# Study text
Background: Effectiveness of medical education programs is most meaningfully measured as performance of its graduates.
Objectives: To assess the value of measurements obtained in medical schools in predicting future performance in medical practice.
Search strategy: The English literature from 1955 to 2004 was searched using MEDLINE, Embase, Cochrane's EPOC (Effective Practice and Organization of Care Group), Controlled Trial databases, ERIC, British Education Index, Psych Info, Timelit, Web of Science and hand searching of medical education journals.
Inclusion & exclusions: Selected studies included students assessed or followed up to internship, residency and/or practice after postgraduate training. Assessment systems and instruments studied (Predictors) were the National Board Medical Examinations (NBME) I and II, preclinical and clerkship grade-point average, Observed Standardized Clinical Examination scores and Undergraduate Dean's rankings and honors society. Outcome measures were residency supervisor ratings, NBME III, residency in-training examinations, American Specialty Board examination scores, and on-the-job practice performance.

# Exercise description
Translate this sentence from the medical education study text into Spanish: "Effectiveness of medical education programs is most meaningfully measured as performance of its graduates." The items after this point have nothing to do with the study text.

# Data to examine

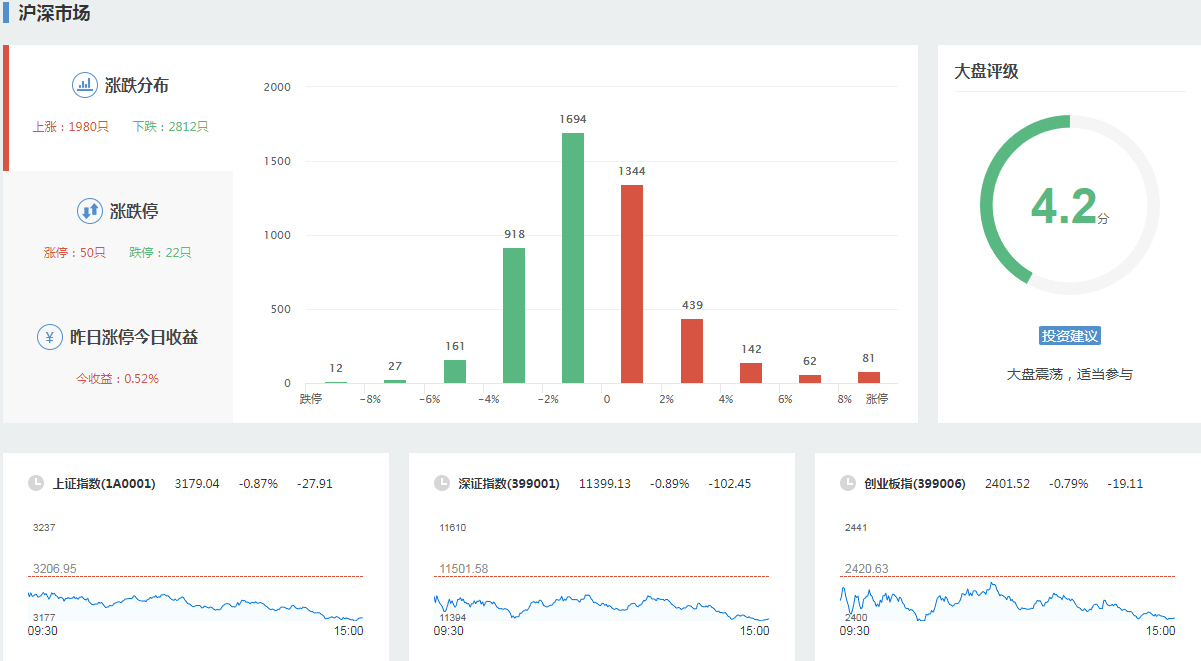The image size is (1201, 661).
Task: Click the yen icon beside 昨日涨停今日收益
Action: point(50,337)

==

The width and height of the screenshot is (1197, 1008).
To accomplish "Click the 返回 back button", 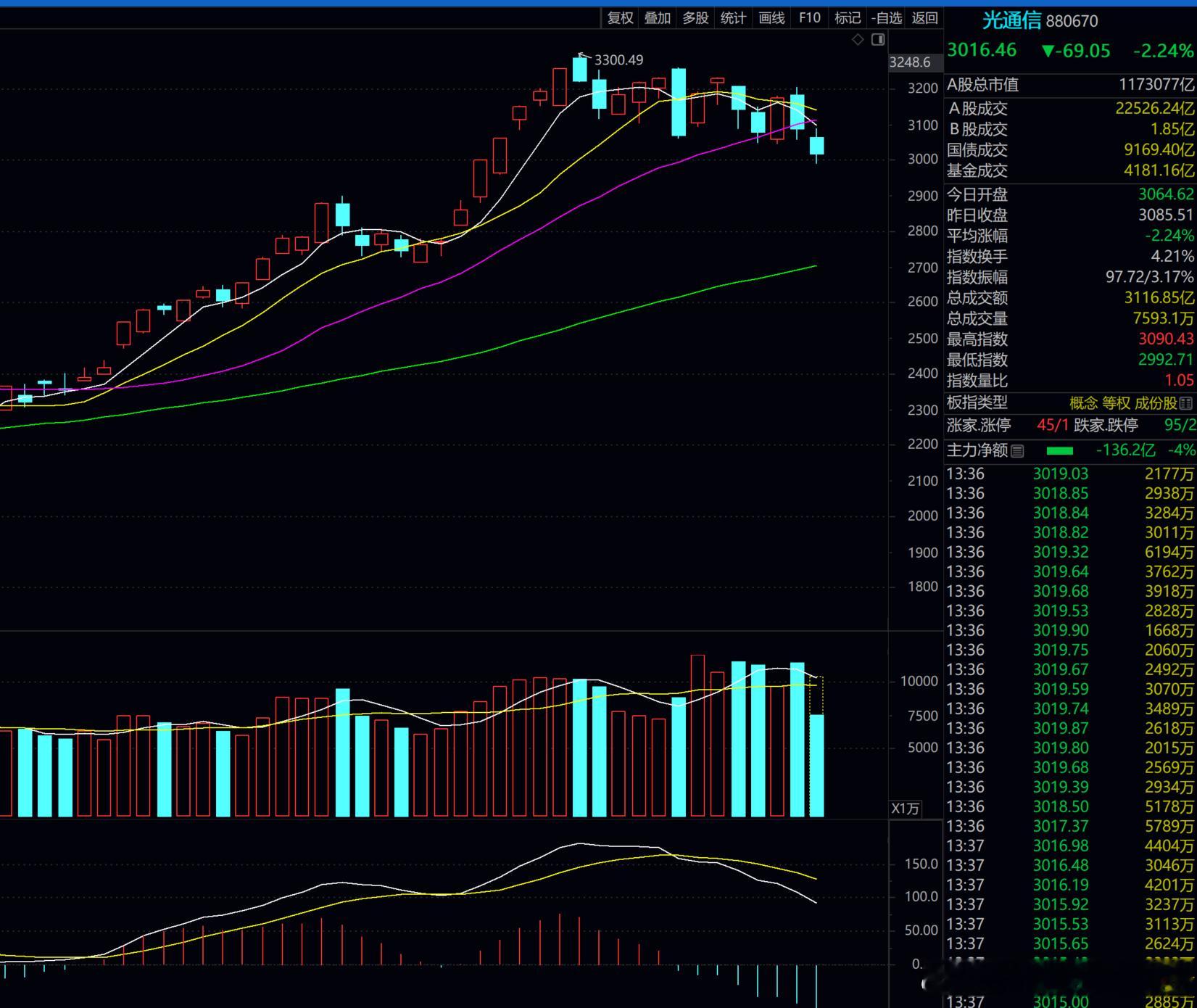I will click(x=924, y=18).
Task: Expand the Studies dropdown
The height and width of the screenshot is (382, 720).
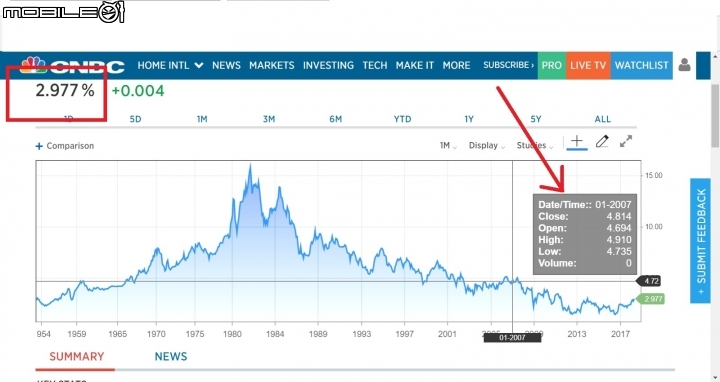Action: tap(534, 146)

# Your response
La eficacia de los programas de educación médica se mide de la manera más significativa por el desempeño de sus egresados.